As such, that is enough for me to run a single script at the website root and all sections of the website will be updated!
The good thing about these scripts is I tried to keep each performing a single function. As such, I can reuse these scripts for creating independent sections in future websites.
However, these scripts depend on specific directory hierarchies and templates, even though I made my best to avoid minor or accidental changes to the templates breaking the processing and setting the major variables correctly should make the processing work with different file structures.
I don't expect anyone to actually use these scripts for his own blog, but i am sure there are some good ideas and chuncks anyone can find useful for his own set of poor man webmaster tools.
Just a note, the scripts could be much, much more simple had I chosen not to strictly follow standards and validation tests as a means to learning HTML, CSS and management.

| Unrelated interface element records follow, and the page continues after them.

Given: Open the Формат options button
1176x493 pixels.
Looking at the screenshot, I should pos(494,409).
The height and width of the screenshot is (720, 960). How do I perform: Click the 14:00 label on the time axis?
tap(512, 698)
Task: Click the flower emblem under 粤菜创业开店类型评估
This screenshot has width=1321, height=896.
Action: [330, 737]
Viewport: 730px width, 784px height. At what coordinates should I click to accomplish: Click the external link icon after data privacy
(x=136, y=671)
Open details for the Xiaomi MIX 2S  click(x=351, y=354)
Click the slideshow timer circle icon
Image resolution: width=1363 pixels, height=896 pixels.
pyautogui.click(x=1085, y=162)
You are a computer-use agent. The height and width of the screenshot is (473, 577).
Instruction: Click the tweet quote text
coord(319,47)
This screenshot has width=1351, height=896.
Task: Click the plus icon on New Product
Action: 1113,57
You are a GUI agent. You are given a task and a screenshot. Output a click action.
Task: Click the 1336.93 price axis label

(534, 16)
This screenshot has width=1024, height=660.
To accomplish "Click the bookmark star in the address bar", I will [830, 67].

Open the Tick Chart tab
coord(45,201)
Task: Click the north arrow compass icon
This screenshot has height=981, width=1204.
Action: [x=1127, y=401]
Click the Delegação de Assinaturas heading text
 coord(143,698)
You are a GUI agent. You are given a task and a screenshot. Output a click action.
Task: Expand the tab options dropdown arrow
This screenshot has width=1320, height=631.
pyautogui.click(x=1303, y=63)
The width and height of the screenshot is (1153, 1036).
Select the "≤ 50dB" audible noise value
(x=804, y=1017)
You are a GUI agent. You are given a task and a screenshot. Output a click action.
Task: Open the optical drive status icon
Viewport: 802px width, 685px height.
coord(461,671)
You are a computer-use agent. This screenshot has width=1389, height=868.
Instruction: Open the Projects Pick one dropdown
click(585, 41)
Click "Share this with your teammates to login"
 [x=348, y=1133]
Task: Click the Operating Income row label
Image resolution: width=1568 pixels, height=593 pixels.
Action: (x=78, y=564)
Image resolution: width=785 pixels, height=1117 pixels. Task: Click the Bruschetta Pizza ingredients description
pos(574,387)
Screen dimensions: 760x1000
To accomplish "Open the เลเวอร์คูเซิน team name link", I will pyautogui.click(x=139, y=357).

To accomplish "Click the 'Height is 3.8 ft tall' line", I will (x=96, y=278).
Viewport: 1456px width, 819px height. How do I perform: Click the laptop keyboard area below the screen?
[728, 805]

Surprisingly, to running all the scripts take less than 20 seconds, or less than 40 seconds when regenerating all buffers and pages.. What may take some time is pushing large data to git (for example, audio) and now the new script which archives some of repos for distribution, but that should not be run everytime..
System overview
The Blog System
This was the first system to be created. It checks all blog
entries with globs for /blog/[0-9]+/
but with
zsh
extended globbing, which really makes
life easier.
There is a template file copy called i.html
inside
the entry directory which holds the author original text of the
blog entry in HTML. It would be OK to use markdown however markdown
is very limited in comparison of what structure and formatting HTML
allows.
The script will read many HTML tags, such as [DESCRIPTION],
[KEYWORDS], [DATE] and [TITLE] and generate title lists for the
blog homepage and of the latest 10 posts for the website homepage,
and generate a webpage with all post concatenated. For this last
task, the script leaves some buffer files behind for speed
improvement in the following runs. As long as the original
i.html
and buffer modification dates are the same, the
old buffer is reused.
That was a very important decision to start using
tidy
, the granddaddy of HTML tools for procssing HTML.
We can expect tidy
having a definite output once you
configure it to your needs. That allows us to work realiably on
obtaining and modifying data from specific fields with
sed
and other tools.
Recently, an option was added which generates a new post from a
template directory and automates most required tasks, such as
setting the number and date of the post. Before, I had to manually
copy the template directory, which really only holds the template
i.html
file, and set all properties manually.
Sitemap System
Soon after the website was holding a little of interesting and original content, I set up search engines craws to my website in order to try and figure among their search results.
The biggest ones to sign up for (even though they should reach your website in due course of time automatically) were Bing and Google. Both of these websites offer a console for checking data from search egines and that is all and the only data I know is currently collected from their users and shared with me about my website.
With this need I developed scripts to generate theree types of sitemaps, two for crawling engines and one for humans.
Blog RSS Feed System
As page development progressed, my attention was caught by RSS feeds. Luke Smith was one of the first I remember reccomending setting up your own RSS feeds.
RSS feed networks work in a very peculiar way in which one peer can relay audio content and data to other peers. Essentially, you are covered as copies of your podcast are broadcast and reach the end point, the listener. Having a copy of your content delivered to your listeners without depending too much on thrid-party services is really satisfying.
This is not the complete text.